Muriel Bowser Press Conference

The nation’s capital will begin a phased reopening on Friday, announced Washington, DC, Mayor Muriel Bowser on Wednesday, citing a 14-day decline in Chinese coronavirus community spread and sufficient hospital capacity, among other metrics the city must meet to reopen.

D.C. is basing its 14-day decline in community spread on a five-day average, given that the number of cases fluctuates day by day.

On Wednesday, Bowser told reporters:

Today, I will be signing a mayor’s order that will lift the stay-at-home order. Beginning Friday, May 29, we will move into Phase One of reopening. So I want to clarify this, COVID-19 [the disease produced by the coronavirus] is still in our community, and our region and our nation and the public health emergency will continue. Gatherings of more than ten people are still prohibited.

Starting Friday, the mayor will allow non-essential retail businesses to operate only with curbside and front-door or delivery; haircuts by appointments and with stations six feet apart; outdoor seating at restaurants in addition to takeout, delivery, and grab and go; the reopening of dog parks, golf courses, parks, tennis courts, as well as tracks and fields; and allow health care providers to continue or resume offering elective surgeries.
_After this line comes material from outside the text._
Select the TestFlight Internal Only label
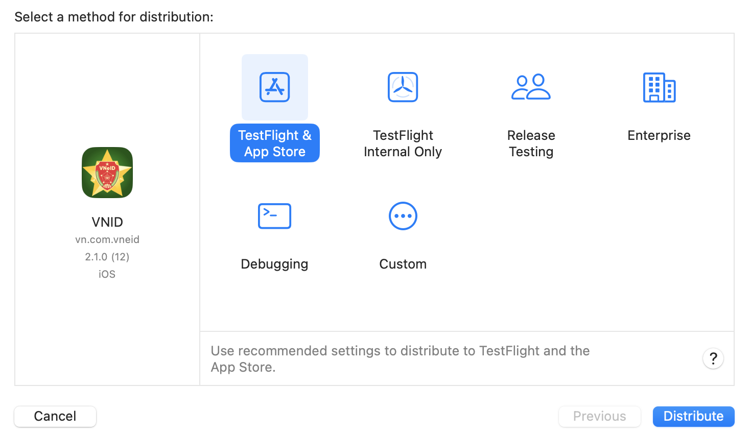 point(403,143)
Dr. LaQuandra Nesbitt, director of the D.C. Department of Health (DOH), told reporters:

As the stay-at-home order … is being replaced with the mayor’s order today, we still want people to be judicious around the types of activities that they are participating in. It is still favorable for us as a city, if people focus on participating in the essential activities that they have previously been engaging in and using good judgment when utilizing the non-essential activities that have been highlighted today.
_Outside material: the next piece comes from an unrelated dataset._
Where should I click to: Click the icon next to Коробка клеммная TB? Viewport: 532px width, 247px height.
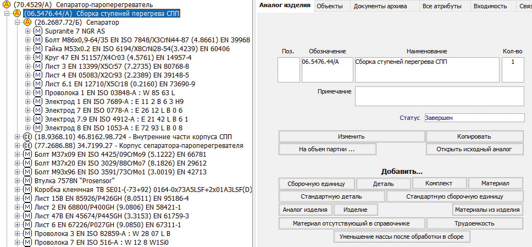27,190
The health department director urged people to avoid contact with members of high-risk communities, like seniors, if they do go out and engage in non-essential activities.

Bowser cautioned that the number of COVID-19 infections would likely increase as the more people venture outside when the city reopens Friday.

“I want to make sure that we all understand that moving into Phase One means that more people can get infected because now more people will be moving around in the community,” the mayor warned.

However, Bowser noted that D.C. is ready to deal with a potential spike in cases after it reopens.

“We have put in place the hospital capacity, built up our PPE [Personal Protective Equipment] supply, and added new contact tracers,” she said.

Asked about returning to lockdown if the coronavirus conditions worsen after reopening, Bowser said she does not “anticipate going back.”

“DOH will continue to monitor the spread of the virus in the district, and this order [to reopen] can be turned up or turned down, or there could be [specific] activities that we know need to be changed, and we can change it by order,” she added.

According to data from the mayor’s office, there have been sufficient days of a low COVID-19 transmission rate to reopen the city. Moreover, D.C. can test all priority groups, as mandated by the district’s reopening guidelines.

Currently, the city can test 5,500 people per day, Bowser told reporters on Wednesday.

The district also has an adequate capacity to contact trace all new cases and their close contacts, information from the mayor’s office revealed.

Bowser urged people to continue wearing masks, social distancing, and practicing good hygiene as the city reopens.

“Every single one of us has a role to play in protecting ourselves and each other,” she noted, later adding, “We have a shared responsibility to stop the spread of the virus.”

The mayor also encouraged the federal government and private companies to allow people to continue teleworking when possible during Phase One.

Monday was D.C.’s first day with no new coronavirus deaths since March. The following day, there were five new COVID-19 deaths, bringing the cumulative total to 445 since the district confirmed its first case on March 7.

D.C. continues to see an increase in the cumulative number of new positive cases, which currently stands at 8,406, about 20 percent of the total 42,697 tested in the city, data from the mayor’s office showed.